> [WHAT IS REQUIRED]: Take the line that contains "Task: Click Показать" and each line after it to the end of the material below, and return them exactly, minus the pictures.

━━ INPUT DATA ━━

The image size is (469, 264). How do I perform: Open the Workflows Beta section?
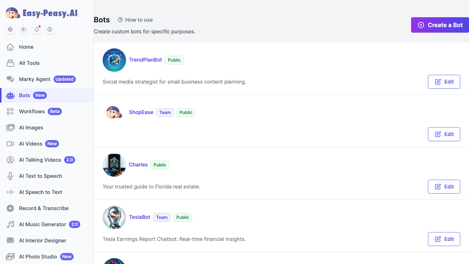[x=32, y=111]
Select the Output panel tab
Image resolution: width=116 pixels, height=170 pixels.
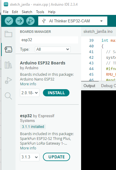coord(89,86)
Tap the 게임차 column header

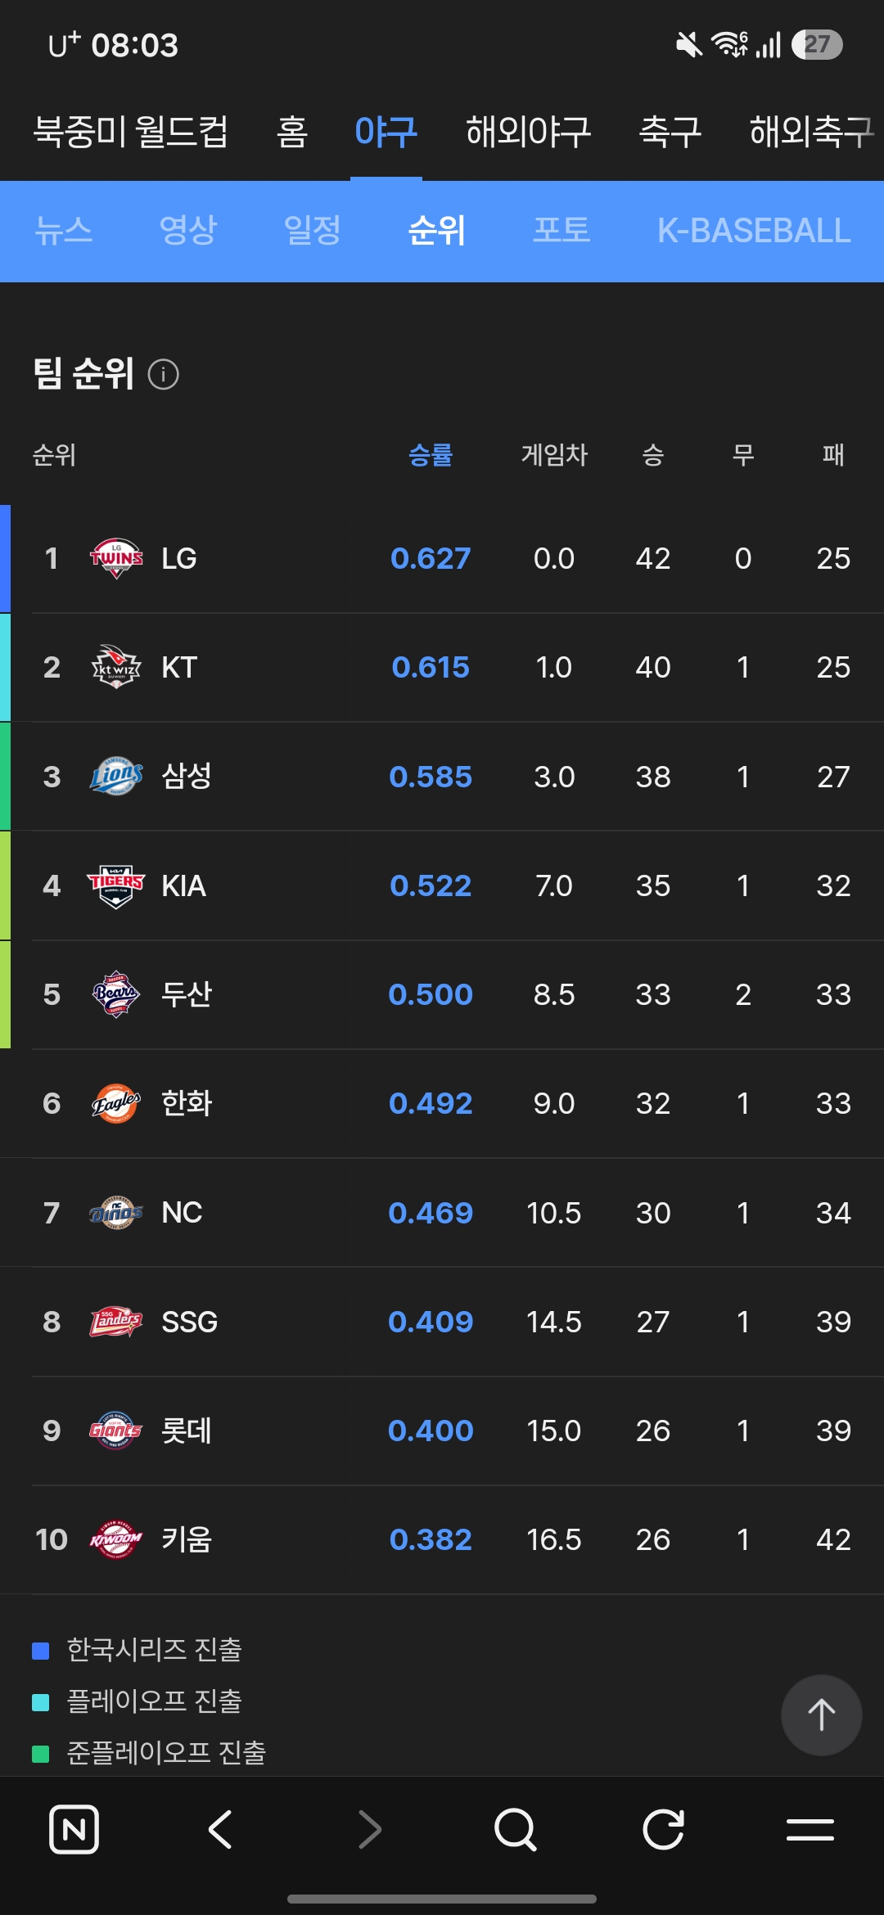554,455
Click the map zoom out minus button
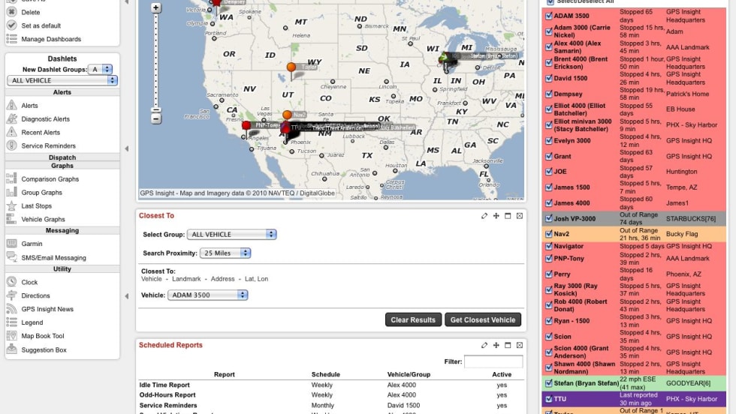 (x=155, y=119)
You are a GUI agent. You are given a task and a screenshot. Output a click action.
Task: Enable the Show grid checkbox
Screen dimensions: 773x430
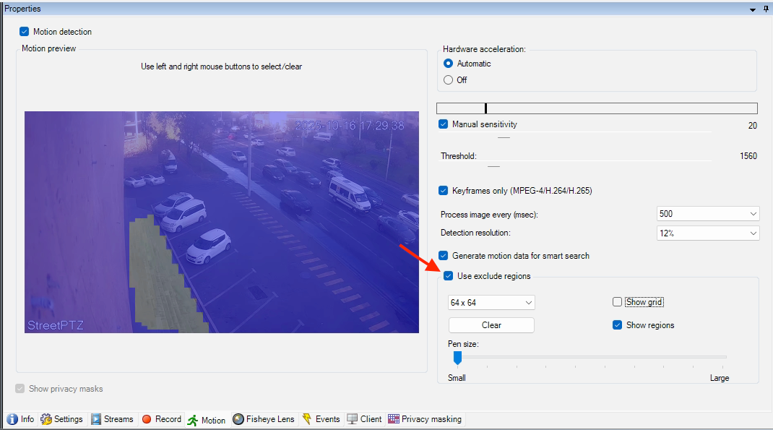pyautogui.click(x=617, y=302)
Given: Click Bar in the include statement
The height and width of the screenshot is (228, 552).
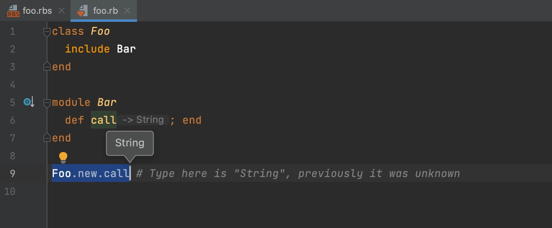Looking at the screenshot, I should (126, 49).
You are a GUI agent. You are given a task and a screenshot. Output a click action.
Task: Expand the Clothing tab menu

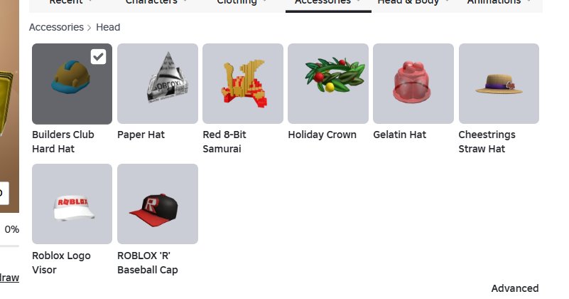243,3
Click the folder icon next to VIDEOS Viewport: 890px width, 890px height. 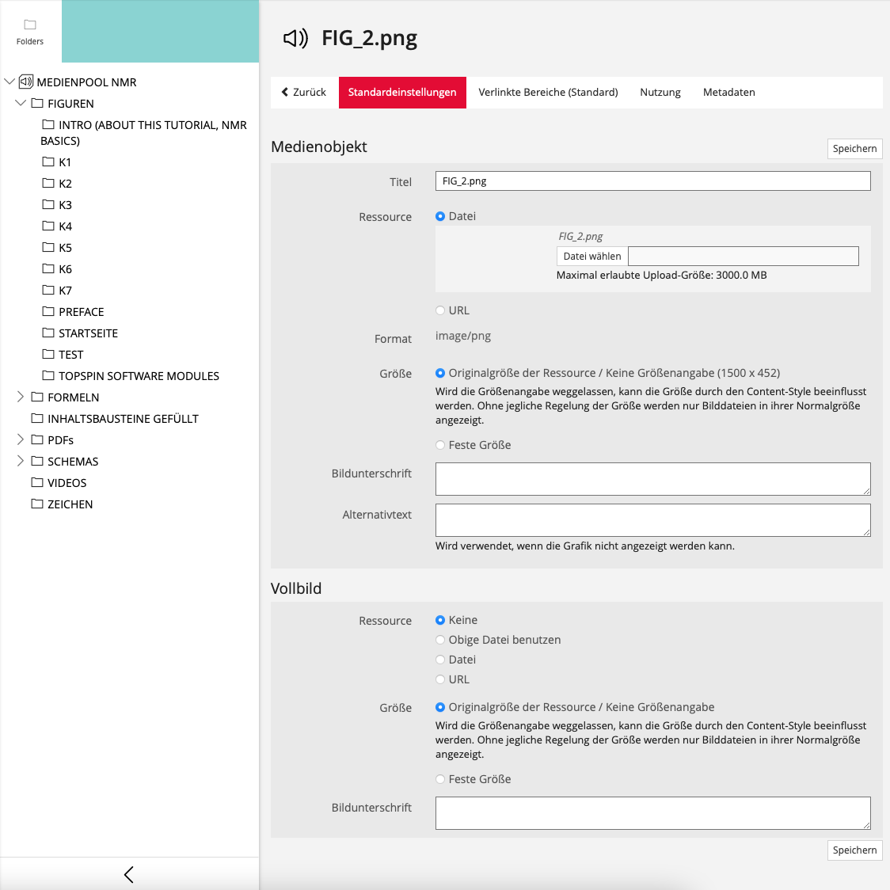click(x=37, y=482)
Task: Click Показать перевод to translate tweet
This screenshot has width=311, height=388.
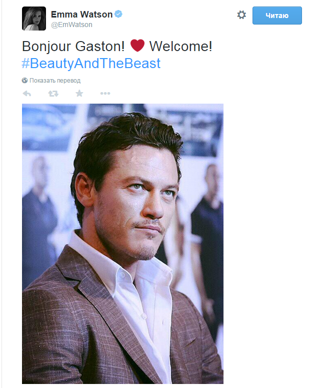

━━━

> [ANSWER SECTION]:
Task: Click Показать перевод to translate tweet
This screenshot has width=311, height=388.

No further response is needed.